═══ Material for the task ═══

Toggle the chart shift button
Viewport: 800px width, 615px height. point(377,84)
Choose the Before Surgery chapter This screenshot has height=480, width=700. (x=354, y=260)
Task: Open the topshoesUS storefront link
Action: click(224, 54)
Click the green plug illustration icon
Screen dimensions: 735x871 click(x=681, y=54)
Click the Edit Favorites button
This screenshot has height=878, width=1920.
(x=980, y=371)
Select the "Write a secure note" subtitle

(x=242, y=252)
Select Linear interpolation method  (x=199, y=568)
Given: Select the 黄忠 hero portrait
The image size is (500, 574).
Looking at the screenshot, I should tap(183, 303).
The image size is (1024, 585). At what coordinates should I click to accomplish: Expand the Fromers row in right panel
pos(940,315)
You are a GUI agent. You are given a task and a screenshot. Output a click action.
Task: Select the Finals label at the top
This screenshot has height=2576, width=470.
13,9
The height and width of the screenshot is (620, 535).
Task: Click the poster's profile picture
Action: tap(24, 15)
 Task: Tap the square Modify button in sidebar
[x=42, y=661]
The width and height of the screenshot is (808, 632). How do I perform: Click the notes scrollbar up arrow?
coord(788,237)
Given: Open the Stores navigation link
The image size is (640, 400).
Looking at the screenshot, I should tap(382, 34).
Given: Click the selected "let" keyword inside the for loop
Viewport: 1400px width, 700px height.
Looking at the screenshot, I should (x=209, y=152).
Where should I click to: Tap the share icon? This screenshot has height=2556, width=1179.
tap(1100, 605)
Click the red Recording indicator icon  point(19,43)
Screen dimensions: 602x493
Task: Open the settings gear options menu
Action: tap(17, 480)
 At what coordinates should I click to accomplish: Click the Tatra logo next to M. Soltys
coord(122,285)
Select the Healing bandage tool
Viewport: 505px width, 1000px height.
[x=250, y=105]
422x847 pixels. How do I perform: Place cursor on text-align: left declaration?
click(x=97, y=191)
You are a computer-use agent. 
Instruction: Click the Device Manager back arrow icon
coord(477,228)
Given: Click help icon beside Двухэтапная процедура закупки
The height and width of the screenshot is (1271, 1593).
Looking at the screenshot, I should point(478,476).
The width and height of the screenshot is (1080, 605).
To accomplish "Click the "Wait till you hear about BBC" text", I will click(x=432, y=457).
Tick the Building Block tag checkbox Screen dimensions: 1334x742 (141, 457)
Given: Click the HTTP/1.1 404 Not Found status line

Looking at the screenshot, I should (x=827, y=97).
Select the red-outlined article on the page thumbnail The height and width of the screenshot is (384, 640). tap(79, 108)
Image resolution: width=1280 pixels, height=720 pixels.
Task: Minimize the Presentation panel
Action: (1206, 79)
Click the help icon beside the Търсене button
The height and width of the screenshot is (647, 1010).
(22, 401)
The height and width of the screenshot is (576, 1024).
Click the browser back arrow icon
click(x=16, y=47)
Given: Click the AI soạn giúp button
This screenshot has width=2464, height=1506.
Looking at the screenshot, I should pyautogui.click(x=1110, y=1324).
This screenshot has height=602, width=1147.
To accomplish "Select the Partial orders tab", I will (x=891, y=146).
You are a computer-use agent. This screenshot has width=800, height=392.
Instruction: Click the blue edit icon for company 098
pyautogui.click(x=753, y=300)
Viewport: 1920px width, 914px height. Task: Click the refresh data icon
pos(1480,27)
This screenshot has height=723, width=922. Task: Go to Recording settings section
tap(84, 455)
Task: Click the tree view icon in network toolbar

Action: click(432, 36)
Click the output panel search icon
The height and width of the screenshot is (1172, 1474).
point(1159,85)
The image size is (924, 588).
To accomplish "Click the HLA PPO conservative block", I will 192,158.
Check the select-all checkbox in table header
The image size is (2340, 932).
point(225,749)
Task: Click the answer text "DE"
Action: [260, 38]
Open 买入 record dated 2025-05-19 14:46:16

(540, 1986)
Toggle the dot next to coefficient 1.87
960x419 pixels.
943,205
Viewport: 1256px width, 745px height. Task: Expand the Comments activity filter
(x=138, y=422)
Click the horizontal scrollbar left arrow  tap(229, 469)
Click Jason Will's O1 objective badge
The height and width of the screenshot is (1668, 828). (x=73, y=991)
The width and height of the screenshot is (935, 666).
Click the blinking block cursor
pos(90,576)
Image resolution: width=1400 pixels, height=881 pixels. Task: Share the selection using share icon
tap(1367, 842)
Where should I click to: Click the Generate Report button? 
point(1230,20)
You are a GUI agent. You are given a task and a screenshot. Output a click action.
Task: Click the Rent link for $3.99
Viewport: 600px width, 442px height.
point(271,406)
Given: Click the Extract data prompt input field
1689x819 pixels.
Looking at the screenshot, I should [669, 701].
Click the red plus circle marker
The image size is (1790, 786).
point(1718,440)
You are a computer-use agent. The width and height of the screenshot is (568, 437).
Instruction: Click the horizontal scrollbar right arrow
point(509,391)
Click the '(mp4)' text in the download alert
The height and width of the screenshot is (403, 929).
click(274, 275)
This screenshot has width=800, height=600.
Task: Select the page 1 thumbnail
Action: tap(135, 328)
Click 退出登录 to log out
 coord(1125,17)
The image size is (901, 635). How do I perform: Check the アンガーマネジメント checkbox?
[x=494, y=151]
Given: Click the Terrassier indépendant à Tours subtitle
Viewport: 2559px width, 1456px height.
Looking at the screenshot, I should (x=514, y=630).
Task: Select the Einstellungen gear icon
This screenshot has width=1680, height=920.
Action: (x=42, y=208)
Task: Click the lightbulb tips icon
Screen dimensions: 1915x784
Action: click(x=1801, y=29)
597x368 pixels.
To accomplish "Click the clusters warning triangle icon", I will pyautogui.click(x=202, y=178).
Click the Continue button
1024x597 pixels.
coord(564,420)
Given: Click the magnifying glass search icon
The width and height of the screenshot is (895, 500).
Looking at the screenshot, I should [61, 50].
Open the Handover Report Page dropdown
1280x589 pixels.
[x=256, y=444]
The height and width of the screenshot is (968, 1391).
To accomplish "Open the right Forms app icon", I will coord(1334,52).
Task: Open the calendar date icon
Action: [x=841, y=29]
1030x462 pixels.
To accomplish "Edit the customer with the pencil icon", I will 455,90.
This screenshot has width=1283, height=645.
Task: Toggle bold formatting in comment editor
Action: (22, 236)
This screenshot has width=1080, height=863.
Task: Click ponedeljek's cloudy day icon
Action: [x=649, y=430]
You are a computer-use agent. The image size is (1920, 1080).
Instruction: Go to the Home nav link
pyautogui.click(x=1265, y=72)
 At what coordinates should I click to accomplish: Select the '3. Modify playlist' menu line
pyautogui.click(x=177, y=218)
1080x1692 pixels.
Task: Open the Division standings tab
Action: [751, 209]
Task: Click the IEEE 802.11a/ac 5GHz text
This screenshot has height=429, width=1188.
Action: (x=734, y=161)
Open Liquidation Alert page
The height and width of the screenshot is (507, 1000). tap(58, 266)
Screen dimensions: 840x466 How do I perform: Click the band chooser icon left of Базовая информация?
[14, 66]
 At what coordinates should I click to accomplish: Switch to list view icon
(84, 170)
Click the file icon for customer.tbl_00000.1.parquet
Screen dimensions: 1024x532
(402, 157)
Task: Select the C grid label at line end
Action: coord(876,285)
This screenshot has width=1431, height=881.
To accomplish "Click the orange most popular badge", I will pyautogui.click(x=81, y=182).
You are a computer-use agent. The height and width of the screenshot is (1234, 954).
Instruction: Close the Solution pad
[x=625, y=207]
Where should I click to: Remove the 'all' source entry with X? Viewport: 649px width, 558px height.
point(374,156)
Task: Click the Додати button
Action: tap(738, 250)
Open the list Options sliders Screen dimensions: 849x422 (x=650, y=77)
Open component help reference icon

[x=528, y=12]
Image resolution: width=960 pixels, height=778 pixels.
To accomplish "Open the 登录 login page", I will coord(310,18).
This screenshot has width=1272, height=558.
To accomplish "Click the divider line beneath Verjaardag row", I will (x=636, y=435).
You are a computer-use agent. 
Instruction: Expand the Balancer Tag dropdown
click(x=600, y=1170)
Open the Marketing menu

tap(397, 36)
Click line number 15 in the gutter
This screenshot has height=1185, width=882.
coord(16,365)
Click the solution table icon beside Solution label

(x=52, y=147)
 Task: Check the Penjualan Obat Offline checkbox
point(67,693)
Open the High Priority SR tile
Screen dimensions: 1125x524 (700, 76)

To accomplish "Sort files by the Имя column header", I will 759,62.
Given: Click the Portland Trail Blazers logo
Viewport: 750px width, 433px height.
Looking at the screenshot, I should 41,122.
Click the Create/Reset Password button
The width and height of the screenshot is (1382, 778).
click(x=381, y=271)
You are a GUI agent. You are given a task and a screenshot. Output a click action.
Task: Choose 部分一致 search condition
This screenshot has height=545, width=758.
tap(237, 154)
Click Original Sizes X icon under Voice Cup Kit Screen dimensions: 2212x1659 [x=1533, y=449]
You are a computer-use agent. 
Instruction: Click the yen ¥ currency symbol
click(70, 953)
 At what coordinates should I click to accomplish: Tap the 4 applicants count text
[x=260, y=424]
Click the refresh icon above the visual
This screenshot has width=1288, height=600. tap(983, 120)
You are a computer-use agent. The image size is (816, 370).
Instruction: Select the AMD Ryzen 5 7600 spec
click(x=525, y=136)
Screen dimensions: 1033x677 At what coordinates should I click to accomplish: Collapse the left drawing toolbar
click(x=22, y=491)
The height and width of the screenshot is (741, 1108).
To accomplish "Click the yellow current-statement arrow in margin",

═══

• About this task:
Determine how many lines in the preceding records include the word "header". The answer is that number alone.

• Response to the task:
2